▶ Your assignment: Return verbatim all lines from the first one in the records to the line with "Given: Expand the 购物车 cart panel", both ends kept.

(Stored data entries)
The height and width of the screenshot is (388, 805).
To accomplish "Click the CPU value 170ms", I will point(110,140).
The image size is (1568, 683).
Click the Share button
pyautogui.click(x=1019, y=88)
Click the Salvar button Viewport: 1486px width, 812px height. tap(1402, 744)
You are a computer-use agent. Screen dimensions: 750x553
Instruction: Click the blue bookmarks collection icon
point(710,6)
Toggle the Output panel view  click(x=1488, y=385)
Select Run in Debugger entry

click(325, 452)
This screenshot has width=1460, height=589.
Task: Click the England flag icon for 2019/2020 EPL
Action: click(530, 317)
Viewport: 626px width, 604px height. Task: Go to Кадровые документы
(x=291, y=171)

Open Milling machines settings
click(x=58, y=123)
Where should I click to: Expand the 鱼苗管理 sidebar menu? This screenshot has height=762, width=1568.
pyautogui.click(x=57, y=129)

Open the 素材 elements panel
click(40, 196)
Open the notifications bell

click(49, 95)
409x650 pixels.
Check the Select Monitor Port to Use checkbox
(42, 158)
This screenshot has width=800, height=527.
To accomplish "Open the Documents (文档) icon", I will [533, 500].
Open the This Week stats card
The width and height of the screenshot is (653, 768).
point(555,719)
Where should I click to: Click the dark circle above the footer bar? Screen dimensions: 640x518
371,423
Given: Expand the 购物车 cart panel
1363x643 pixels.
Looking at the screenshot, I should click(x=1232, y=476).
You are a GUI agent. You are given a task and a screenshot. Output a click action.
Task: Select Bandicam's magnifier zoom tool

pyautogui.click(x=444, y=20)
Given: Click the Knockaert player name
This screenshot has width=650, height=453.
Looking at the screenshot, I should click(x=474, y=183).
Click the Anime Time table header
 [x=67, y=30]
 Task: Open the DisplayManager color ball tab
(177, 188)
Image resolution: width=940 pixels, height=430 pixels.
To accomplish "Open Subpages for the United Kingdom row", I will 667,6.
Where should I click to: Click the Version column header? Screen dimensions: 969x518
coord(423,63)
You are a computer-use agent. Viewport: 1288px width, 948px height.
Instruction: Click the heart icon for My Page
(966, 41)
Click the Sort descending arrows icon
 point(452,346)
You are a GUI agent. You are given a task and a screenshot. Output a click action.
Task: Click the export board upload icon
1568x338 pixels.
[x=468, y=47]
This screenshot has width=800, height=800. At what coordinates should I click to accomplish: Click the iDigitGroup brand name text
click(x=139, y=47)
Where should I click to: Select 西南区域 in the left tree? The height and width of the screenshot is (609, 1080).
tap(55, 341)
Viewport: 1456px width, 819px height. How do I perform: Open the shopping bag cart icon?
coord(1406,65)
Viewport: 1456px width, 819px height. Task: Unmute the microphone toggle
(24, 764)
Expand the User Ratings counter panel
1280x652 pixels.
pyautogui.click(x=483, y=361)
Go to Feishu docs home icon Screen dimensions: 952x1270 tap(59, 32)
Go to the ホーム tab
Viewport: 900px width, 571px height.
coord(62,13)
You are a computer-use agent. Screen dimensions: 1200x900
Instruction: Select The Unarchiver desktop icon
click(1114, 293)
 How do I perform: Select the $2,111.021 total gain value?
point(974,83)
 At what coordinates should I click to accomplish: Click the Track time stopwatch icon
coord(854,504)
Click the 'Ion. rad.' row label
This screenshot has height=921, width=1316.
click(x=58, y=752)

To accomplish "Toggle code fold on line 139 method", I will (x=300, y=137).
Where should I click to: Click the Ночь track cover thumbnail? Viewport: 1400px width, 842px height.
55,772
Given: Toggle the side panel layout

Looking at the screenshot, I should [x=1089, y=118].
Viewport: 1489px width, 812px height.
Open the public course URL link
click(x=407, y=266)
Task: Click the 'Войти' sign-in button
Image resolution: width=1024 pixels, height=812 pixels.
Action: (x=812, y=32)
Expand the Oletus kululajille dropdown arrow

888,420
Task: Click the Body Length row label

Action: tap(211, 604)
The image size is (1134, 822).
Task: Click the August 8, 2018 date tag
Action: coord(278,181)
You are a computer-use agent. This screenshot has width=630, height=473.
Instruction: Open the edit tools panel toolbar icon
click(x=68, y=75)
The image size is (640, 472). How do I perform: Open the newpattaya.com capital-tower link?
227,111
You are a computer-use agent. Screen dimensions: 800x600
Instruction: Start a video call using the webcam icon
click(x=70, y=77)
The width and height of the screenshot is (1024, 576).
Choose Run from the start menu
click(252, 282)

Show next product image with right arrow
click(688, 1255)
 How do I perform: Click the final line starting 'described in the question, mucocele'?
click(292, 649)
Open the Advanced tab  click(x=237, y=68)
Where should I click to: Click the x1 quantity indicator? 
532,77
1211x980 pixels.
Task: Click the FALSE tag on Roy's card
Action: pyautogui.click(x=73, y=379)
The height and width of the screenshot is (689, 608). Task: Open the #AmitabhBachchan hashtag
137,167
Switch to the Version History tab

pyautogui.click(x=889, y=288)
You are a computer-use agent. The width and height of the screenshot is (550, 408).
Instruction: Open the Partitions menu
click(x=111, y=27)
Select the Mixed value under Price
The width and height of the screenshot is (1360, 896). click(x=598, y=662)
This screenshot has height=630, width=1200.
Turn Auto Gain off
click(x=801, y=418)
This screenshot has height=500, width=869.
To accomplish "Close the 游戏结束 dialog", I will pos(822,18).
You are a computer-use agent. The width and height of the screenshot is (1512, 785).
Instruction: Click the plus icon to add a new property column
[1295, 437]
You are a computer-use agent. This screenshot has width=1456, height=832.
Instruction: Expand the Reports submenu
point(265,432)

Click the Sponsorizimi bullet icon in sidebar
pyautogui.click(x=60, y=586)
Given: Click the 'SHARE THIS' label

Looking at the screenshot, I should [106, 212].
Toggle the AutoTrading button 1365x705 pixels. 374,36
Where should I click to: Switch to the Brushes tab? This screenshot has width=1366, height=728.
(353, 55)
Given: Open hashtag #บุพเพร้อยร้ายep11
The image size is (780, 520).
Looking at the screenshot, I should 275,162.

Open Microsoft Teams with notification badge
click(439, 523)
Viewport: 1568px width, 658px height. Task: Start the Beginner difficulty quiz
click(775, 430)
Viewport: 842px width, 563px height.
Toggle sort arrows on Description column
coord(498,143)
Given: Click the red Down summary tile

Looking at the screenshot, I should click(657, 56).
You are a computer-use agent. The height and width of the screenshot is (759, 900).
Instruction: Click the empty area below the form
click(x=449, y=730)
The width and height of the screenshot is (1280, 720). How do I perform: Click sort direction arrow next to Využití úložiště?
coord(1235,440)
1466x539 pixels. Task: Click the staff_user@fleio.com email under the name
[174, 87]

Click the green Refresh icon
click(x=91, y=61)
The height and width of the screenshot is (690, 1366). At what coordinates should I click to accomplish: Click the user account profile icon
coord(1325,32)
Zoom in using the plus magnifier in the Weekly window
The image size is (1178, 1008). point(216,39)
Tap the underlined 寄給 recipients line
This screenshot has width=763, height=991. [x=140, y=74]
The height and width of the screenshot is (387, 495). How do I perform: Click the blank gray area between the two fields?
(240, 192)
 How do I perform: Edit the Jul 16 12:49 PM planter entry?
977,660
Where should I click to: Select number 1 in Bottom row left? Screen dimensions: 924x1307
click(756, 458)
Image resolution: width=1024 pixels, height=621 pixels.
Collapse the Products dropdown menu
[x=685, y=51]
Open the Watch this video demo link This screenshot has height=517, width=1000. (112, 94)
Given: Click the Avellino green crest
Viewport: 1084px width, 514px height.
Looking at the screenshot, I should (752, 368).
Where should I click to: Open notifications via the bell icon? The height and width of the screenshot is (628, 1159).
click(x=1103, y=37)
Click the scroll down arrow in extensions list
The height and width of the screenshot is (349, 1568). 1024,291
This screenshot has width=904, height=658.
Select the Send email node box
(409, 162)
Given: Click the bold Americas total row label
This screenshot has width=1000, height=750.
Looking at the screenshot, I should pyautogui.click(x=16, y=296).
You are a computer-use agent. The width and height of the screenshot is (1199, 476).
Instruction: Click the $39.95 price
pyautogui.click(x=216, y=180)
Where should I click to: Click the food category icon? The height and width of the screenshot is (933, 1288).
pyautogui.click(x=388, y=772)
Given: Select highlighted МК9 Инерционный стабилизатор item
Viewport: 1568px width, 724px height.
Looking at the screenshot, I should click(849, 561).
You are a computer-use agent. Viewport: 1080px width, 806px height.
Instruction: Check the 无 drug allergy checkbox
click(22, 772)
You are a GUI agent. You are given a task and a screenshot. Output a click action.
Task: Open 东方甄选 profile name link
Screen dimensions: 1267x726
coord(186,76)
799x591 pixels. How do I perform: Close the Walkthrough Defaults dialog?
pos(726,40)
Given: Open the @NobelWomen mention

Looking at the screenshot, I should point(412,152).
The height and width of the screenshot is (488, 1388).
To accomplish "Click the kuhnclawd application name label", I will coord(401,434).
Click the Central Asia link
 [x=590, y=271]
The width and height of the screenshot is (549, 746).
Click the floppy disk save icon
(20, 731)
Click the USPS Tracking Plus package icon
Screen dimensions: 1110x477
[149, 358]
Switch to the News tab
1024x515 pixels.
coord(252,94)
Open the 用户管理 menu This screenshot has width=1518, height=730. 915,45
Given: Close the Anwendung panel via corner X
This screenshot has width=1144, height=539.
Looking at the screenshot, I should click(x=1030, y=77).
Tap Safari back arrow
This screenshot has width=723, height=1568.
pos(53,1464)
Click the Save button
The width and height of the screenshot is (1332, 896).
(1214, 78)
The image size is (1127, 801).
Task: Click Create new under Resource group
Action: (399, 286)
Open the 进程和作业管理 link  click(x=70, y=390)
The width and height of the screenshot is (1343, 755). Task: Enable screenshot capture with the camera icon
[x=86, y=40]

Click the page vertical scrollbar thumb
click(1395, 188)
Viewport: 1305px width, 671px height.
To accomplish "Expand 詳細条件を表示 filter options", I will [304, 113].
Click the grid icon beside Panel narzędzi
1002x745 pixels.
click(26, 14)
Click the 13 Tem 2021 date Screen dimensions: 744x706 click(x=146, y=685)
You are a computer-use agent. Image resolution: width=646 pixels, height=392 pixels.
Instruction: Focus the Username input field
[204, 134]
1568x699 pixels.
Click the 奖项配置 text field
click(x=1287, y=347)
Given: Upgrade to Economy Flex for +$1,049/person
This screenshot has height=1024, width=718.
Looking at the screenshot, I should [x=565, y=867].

▶ Finished task:
The height and width of the screenshot is (388, 805).
To accomplish "Click the CPU value 170ms", I will point(110,140).
The image size is (1568, 683).
Click the Share button
pyautogui.click(x=1019, y=88)
Click the Salvar button Viewport: 1486px width, 812px height. tap(1402, 744)
You are a computer-use agent. Screen dimensions: 750x553
Instruction: Click the blue bookmarks collection icon
point(710,6)
Toggle the Output panel view  click(x=1488, y=385)
Select Run in Debugger entry

click(325, 452)
This screenshot has width=1460, height=589.
Task: Click the England flag icon for 2019/2020 EPL
Action: click(530, 317)
Viewport: 626px width, 604px height. Task: Go to Кадровые документы
(x=291, y=171)

Open Milling machines settings
click(x=58, y=123)
Where should I click to: Expand the 鱼苗管理 sidebar menu? This screenshot has height=762, width=1568.
pyautogui.click(x=57, y=129)

Open the 素材 elements panel
click(40, 196)
Open the notifications bell

click(49, 95)
409x650 pixels.
Check the Select Monitor Port to Use checkbox
(42, 158)
This screenshot has width=800, height=527.
To accomplish "Open the Documents (文档) icon", I will [533, 500].
Open the This Week stats card
The width and height of the screenshot is (653, 768).
point(555,719)
Where should I click to: Click the dark circle above the footer bar? Screen dimensions: 640x518
371,423
Given: Expand the 购物车 cart panel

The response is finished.